- Poster presentation
- Open Access
Distinct biological properties of human mesenchymal stem cells from different sources
© BioMed Central Ltd 2005
- Received: 11 January 2005
- Published: 17 February 2005
- Mesenchymal Stem Cell
- Single Cell Level
- Synovial Sample
- Micromass Culture
- Periosteal Cell
Mesenchymal stem cells (MSCs) have been isolated from different tissues/organs, but it is not clear whether they possess distinct biological properties. We have previously characterized MSCs from the adult human synovial membrane (SM), which can differentiate at the single cell level to cartilage, bone, adipocytes, and skeletal muscle [1–3]. We have also reported that cells isolated from the adult human periosteum (P) are chondrogenic in vitro . In the present work, we show that expanded periosteal cells are multipotential. We then compare the chondrogenic and osteogenic potentials of P-MSCs with those of SM-MSCs.
MSC populations were enzymatically released from the SM and periosteum of four adult human donors. To test multipotency, P-MSCs were subjected to in vitro differentiation assays or injected into regenerating tibialis anterior muscles of nude mice. In vitro chondrogenesis was tested in micromass culture in the presence of transforming growth factor beta in a chemically defined medium and assessed by histochemistry for cartilage proteoglycans and by quantitative RT-PCR for chondrocyte markers. To investigate bone formation in vivo, MSCs were seeded into Collagraft scaffolds and implanted under the skin of nude mice. Bone formation was assessed by histology and the human origin investigated by in situ hybridization for human ALU genomic repeats and by RT-PCR for bone markers using primers specific for human cDNA.
P-MSCs underwent chondrogenesis, osteogenesis, and adipogenesis in vitro as well as myogenesis in vivo. Multipotency was inherent at the single cell level. P-MSCs were compared with SM-MSCs from the same donors in the capacity to form cartilage in vitro and bone in vivo. Under our experimental conditions, SM-MSCs displayed greater chondrogenic potential than P-MSCs with higher contents of cartilage-specific proteoglycans and higher expression levels of mature chondrocyte markers. For bone formation, engraftment of P-MSCs and SM-MSCs into Collagraft was comparable and either MSC population survived long term in vivo (20 weeks). Histologically, no bone was evident at 4 weeks. At later time points (8–20 weeks), abundant bone formation was detected consistently in all periosteal samples. In contrast, bone was rarely observed, and in small amounts, in the synovial samples, with most human cells contributing to a fibrous-like tissue. In all cases, bone was mostly of human origin. As evaluated by quantitative RT-PCR, the expression levels of human OC, normalized for human beta-actin, were significantly higher in the periosteal samples than in the synovial ones.
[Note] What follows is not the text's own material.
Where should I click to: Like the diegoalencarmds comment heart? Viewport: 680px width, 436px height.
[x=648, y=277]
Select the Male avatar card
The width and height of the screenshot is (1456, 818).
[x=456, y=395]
Bone was neither retrieved in empty Collagraft scaffolds nor in Collagraft scaffolds seeded with human dermal fibroblasts used for a cell negative control.
Expanded P-MSCs can differentiate to cartilage, bone, adipocytes, and skeletal muscle. Importantly, SM-MSCs displayed a greater chondrogenic potential in vitro than P-MSCs. By contrast, P-MSCs formed bone in vivo consistently and reproducibly as opposed to SM-MSCs. Our results suggest that MSCs derived from different tissue have distinct biological properties, thereby pointing to a need for development of quality controls for MSC preparations in clinical settings.